DUBAÏ : Emissions toxiques et fuites de carburant: les récentes frappes israéliennes contre un port du Yémen tenu par les rebelles houthis sont venues aggraver la pollution dans une zone déjà touchée par des marées noires et des déversements de produits chimiques, selon des défenseurs de l'environnement.
Le 20 juillet, Israël a mené un raid aérien - le premier revendiqué au Yémen - sur le port stratégique de Hodeida, principal point d'entrée de divers produits et de l'aide humanitaire pour les zones sous contrôle des rebelles. Il a été mené deux jours après une attaque de drone des Houthis sur Tel-Aviv qui a fait un mort.
Depuis novembre, les rebelles soutenus par l'Iran mènent des attaques contre des navires présentés comme liés à Israël au large du Yémen, en "soutien" aux Palestiniens dans la guerre à Gaza, et ont aussi tiré des missiles contre des villes israéliennes, dont la plupart ayant été interceptés.
L'attaque israélienne de samedi, qui a fait neuf morts et des dizaines de blessés, selon un dernier bilan officiel, a provoqué d'énormes incendies qui ont dévoré une bonne partie des stocks de carburant des Houthis.
"L'incendie et les déversements associés ont généré des émissions dangereuses dans l'air et une contamination substantielle du sol", avec un impact "probable" sur le milieu marin, a noté l'ONG britannique Conflict and Environment Observatory (CEOBS) qui étudie les conséquences des conflits sur l'environnement.
Le raid a entraîné "une importante marée noire venant des réservoirs de carburant en feu", a indiqué pour sa part dans un communiqué l'organisation de défense des droits humains Mwatana, une ONG yéménite qui a envoyé une équipe sur place.
Après près d'une décennie de guerre entre les Houthis et le gouvernement soutenu par l'Arabie saoudite, le Yémen, l'un des pays de la région les plus vulnérables au changement climatique, souffre déjà d'une grave pollution de l'air et de l'eau, d'après un rapport publié en mars par l'Organisation internationale pour les migrations (OIM).

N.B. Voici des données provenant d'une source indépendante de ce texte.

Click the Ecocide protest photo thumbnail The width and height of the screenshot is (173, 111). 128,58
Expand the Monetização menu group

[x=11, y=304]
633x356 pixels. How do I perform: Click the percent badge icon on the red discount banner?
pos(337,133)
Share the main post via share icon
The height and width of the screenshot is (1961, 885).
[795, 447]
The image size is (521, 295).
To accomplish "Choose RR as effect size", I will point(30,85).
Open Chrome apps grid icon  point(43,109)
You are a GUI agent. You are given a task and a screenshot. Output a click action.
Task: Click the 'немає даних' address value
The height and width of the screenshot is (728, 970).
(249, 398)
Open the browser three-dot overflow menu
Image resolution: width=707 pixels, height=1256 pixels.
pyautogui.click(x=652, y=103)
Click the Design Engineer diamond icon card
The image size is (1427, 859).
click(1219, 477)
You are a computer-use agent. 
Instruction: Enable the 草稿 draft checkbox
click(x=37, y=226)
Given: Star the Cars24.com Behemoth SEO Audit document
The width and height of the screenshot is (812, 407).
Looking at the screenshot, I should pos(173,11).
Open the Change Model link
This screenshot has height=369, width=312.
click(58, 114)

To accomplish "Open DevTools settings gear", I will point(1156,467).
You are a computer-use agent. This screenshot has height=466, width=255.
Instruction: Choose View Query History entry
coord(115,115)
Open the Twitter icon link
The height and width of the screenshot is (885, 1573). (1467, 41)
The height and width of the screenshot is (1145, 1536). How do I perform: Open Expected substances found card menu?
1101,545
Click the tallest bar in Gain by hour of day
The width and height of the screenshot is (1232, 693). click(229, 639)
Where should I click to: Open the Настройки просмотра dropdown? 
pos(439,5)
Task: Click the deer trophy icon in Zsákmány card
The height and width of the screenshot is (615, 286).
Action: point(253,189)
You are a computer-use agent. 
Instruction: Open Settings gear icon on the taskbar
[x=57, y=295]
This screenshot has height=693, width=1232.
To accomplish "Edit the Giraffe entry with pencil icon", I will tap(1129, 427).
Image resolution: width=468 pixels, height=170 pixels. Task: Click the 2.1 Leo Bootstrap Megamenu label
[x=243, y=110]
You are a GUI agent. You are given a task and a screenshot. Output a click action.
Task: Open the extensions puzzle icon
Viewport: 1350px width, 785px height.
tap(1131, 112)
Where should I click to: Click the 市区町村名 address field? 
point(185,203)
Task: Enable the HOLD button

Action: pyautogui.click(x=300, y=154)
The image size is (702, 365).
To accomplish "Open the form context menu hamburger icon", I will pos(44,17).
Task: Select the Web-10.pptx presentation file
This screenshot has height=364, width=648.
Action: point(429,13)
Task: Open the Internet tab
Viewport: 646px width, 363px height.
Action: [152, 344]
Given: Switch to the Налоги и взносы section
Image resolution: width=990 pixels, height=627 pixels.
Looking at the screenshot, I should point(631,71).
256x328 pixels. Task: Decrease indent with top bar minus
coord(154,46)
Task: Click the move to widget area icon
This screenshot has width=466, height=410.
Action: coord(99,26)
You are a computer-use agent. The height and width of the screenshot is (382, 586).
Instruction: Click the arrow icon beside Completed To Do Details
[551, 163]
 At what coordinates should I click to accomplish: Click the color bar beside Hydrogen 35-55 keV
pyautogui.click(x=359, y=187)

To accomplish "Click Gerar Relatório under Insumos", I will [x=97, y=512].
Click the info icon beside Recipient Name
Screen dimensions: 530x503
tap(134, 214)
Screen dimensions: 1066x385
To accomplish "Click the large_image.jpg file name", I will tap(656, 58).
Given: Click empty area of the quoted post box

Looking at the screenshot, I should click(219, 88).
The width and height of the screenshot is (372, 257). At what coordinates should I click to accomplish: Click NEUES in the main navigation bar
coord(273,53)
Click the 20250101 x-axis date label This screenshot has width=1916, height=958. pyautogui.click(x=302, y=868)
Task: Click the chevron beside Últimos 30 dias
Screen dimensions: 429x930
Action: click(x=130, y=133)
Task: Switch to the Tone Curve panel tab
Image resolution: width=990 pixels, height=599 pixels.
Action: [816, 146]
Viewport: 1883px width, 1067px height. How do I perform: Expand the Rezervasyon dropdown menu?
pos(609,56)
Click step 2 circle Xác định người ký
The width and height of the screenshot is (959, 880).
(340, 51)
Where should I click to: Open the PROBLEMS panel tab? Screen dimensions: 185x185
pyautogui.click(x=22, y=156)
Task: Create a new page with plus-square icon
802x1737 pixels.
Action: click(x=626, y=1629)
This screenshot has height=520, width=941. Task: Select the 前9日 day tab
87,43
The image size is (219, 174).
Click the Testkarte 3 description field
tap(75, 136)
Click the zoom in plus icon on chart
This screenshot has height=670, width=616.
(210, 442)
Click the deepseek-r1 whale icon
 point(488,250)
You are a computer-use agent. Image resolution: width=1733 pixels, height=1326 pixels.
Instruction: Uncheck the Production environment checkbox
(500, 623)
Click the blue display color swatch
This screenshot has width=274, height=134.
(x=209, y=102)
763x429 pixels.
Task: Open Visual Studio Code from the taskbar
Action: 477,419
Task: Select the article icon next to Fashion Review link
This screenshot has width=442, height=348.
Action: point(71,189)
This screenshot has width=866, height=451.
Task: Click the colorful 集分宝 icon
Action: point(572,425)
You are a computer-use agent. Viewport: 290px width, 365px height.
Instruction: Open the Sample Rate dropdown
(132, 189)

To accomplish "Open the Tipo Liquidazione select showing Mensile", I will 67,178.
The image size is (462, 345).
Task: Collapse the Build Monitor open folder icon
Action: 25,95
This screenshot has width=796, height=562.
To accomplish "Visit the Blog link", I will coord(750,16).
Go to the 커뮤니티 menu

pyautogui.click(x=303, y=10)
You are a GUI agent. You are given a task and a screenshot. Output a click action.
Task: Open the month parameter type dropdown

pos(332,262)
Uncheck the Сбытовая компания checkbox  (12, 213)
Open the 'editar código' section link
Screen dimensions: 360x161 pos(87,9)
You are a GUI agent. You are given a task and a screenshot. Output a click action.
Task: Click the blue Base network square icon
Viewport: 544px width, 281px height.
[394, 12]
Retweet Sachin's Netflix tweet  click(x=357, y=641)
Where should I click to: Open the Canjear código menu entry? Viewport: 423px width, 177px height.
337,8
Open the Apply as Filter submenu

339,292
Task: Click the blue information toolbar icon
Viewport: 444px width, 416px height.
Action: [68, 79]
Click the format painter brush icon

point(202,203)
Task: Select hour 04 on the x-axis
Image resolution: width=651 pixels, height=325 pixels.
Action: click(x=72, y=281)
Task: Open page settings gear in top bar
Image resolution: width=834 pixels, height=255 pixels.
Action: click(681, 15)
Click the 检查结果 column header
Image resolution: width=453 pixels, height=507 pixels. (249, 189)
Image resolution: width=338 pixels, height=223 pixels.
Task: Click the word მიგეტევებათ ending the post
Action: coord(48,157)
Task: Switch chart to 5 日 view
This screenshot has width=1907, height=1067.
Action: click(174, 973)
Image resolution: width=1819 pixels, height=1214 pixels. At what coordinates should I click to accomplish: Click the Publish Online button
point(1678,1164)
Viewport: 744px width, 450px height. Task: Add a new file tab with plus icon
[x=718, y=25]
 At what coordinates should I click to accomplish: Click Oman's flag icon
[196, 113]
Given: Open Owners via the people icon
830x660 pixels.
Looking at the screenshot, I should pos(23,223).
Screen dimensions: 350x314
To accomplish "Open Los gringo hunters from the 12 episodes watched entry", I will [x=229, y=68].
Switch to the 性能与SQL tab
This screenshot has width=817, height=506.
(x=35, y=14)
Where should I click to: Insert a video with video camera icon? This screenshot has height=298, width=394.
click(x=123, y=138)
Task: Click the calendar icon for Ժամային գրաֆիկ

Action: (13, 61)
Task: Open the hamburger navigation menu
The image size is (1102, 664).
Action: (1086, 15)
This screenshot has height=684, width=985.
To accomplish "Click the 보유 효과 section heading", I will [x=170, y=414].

- Risque pour "des millions" de personnes -
Wim Zwijnenburg, de l'ONG néerlandaise PAX qui oeuvre pour la paix dans le monde, a affirmé que les frappes israéliennes ont entraîné "la combustion d'au moins des dizaines de milliers de litres de pétrole".
Sur la base d'images du satellite européen Sentinel-2, l'expert a indiqué que l'attaque a provoqué des "déversements localisés" de carburant autour du port.
Les communautés de pêcheurs du pays le plus pauvre de la péninsule arabique dépendent largement de la mer pour survivre et la pollution côtière "risque d'affecter des millions de personnes", a alerté Farah Al Hattab, de Greenpeace Moyen-Orient.
Avant ce raid, les attaques des Houthis en mer Rouge et dans le golfe d'Aden avaient déjà provoqué une pollution significative.
Récemment, un pétrolier battant pavillon libérien a laissé échapper du carburant après avoir été touché par une frappe des rebelles à environ 180 kilomètres au nord-ouest de Hodeida.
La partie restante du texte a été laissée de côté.